Listen, I know things are hard. But, if this helps any, I can relate. To be perfectly honest, I didn't have a boyfriend until I was 17, like a REAL boyfriend. Before that, I was used by guys all the time. I didn't have real friends. In high school, I had fake friends, they'd use me, and just cut all ties. Even my best friend who is gay, abandoned me for those dumb girls in high school, he'd just throw me aside. I've had this problem since 6th grade, I'd make a friend, they'd use me, and leave me. The feelings were unbearable! I felt so ugly and useless... But you know what I did? I changed. Because I felt so ugly, I dyed my hair, got colored contacts, cleared my face up, started wearing make up, and I felt better about myself, not saying that you need to dye your hair or anything of the sort, but so you understand my solution to my problem.
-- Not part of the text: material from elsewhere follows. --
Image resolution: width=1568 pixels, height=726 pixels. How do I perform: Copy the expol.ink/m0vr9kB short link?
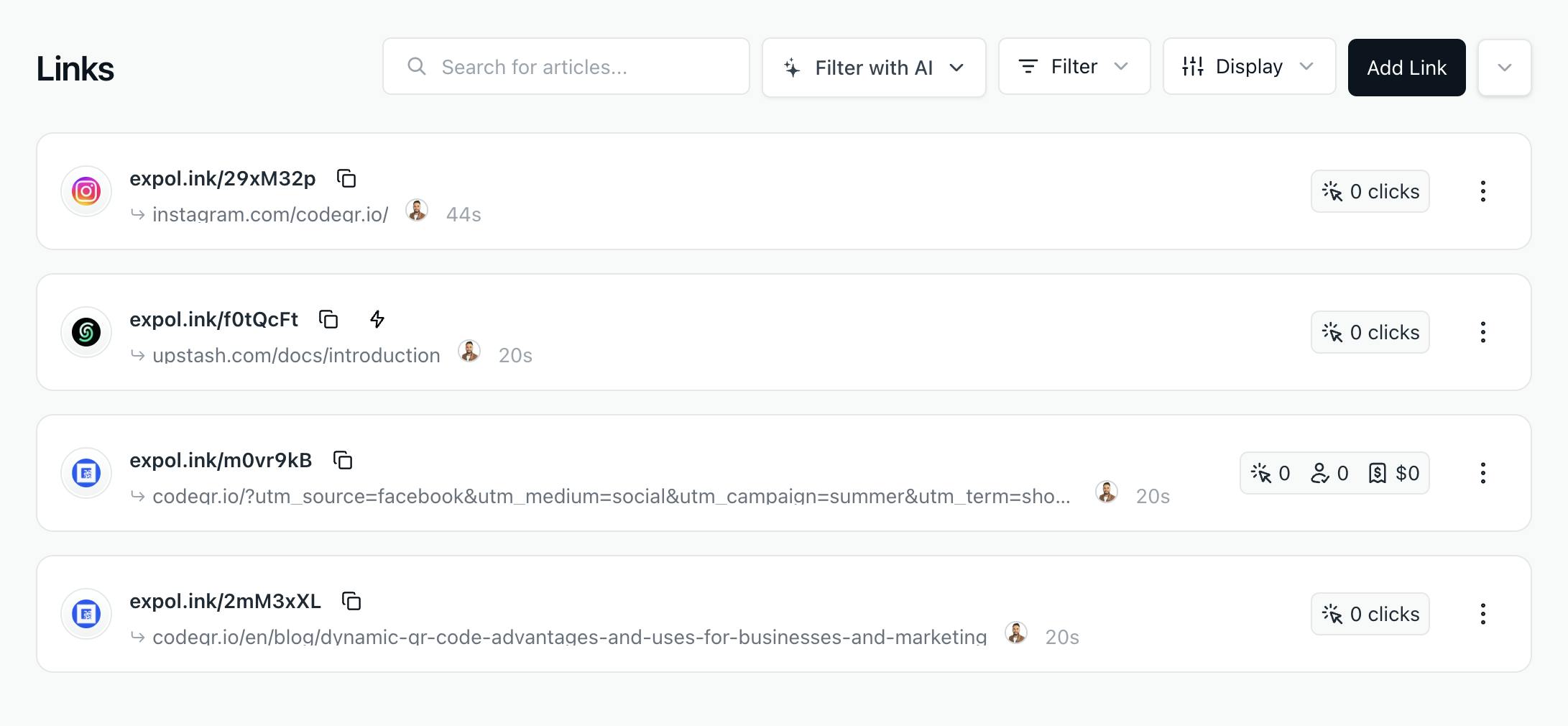343,460
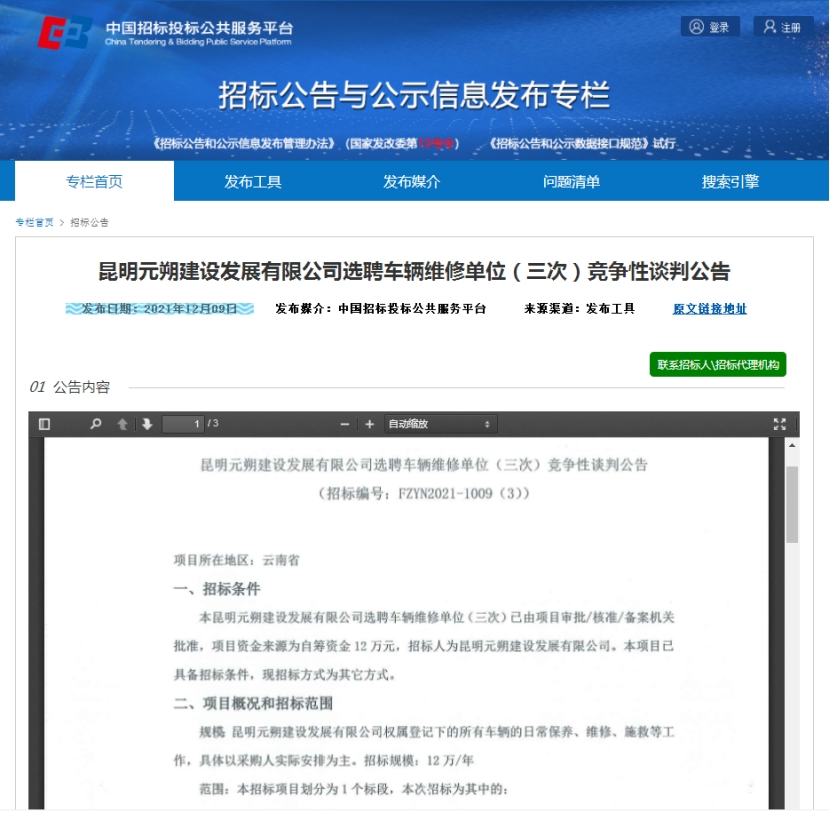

And I started putting myself out into the world. I felt like a new person, people didn't even recognize me. Now I have some friends, but I don't need a lot, but my BEST advice to give you is to always feel good about yourself. When you're confident about yourself, you'll be confident in life. Just be yourself too, you can't pretend to be someone else, and only make changes when you feel they're needed. Such as looks. NOBODY is perfect, it's impossible, and perfection is over rated, so don't try. But it's good to be outgoing, and to always be positive.

Don't worry about finding a lover, find a friend first.